**Records for the task**
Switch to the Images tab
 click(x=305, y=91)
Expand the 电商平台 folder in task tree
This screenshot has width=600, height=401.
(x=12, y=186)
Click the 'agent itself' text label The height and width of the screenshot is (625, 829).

--

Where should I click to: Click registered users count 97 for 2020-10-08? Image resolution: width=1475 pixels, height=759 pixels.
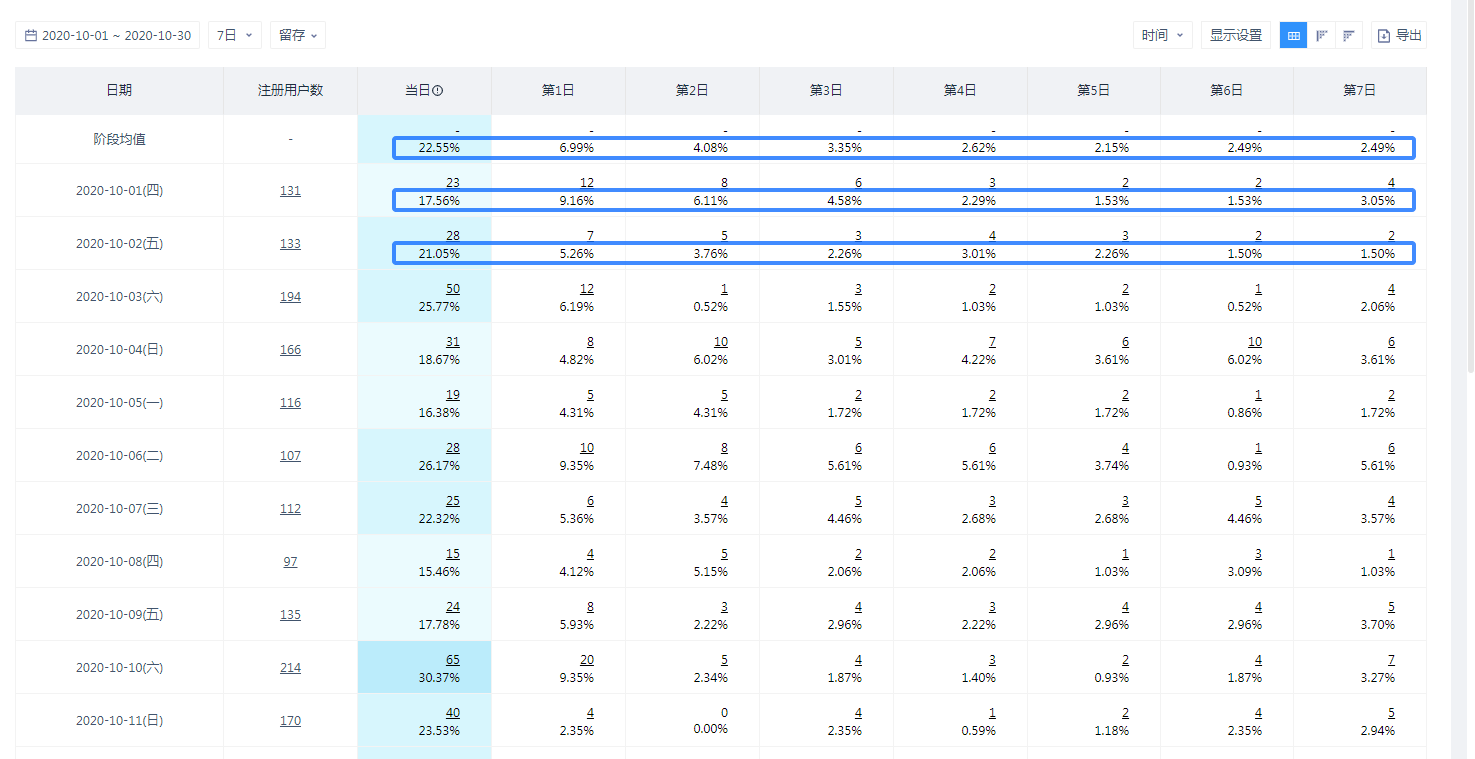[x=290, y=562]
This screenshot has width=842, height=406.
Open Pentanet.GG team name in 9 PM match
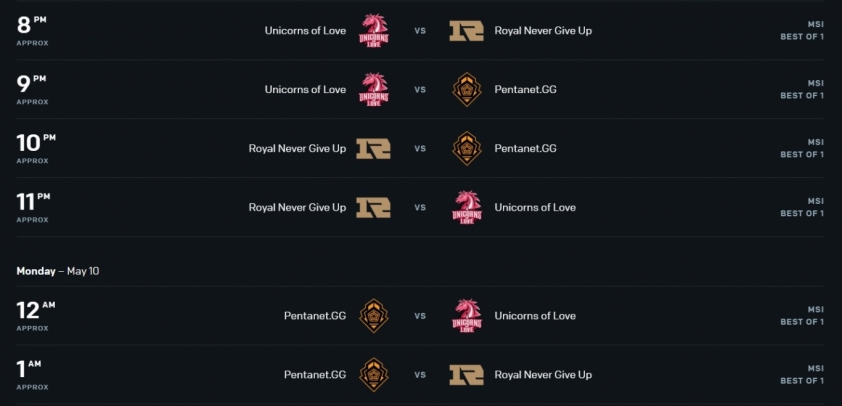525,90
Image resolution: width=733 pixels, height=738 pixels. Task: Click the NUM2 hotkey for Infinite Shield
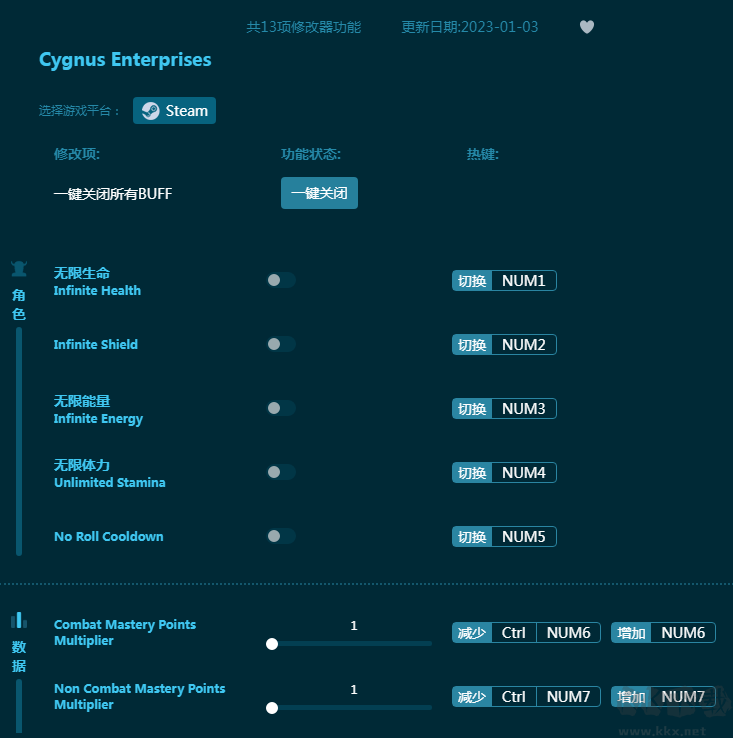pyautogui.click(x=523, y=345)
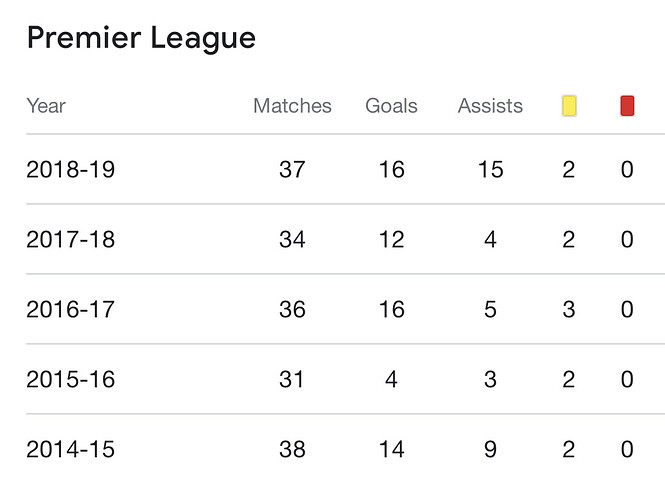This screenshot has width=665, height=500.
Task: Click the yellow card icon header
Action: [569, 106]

**Set problem**
Reproduce the rows verbatim, from the line containing "This screenshot has width=842, height=406." through the line containing "Action: [569, 106]", both inclusive, leaving out the pictures.

**Correct output**
This screenshot has width=842, height=406.
Open Pentanet.GG team name in 9 PM match
525,90
Image resolution: width=733 pixels, height=738 pixels. Task: Click the NUM2 hotkey for Infinite Shield
pyautogui.click(x=523, y=345)
This screenshot has width=665, height=500.
Task: Click the yellow card icon header
Action: [569, 106]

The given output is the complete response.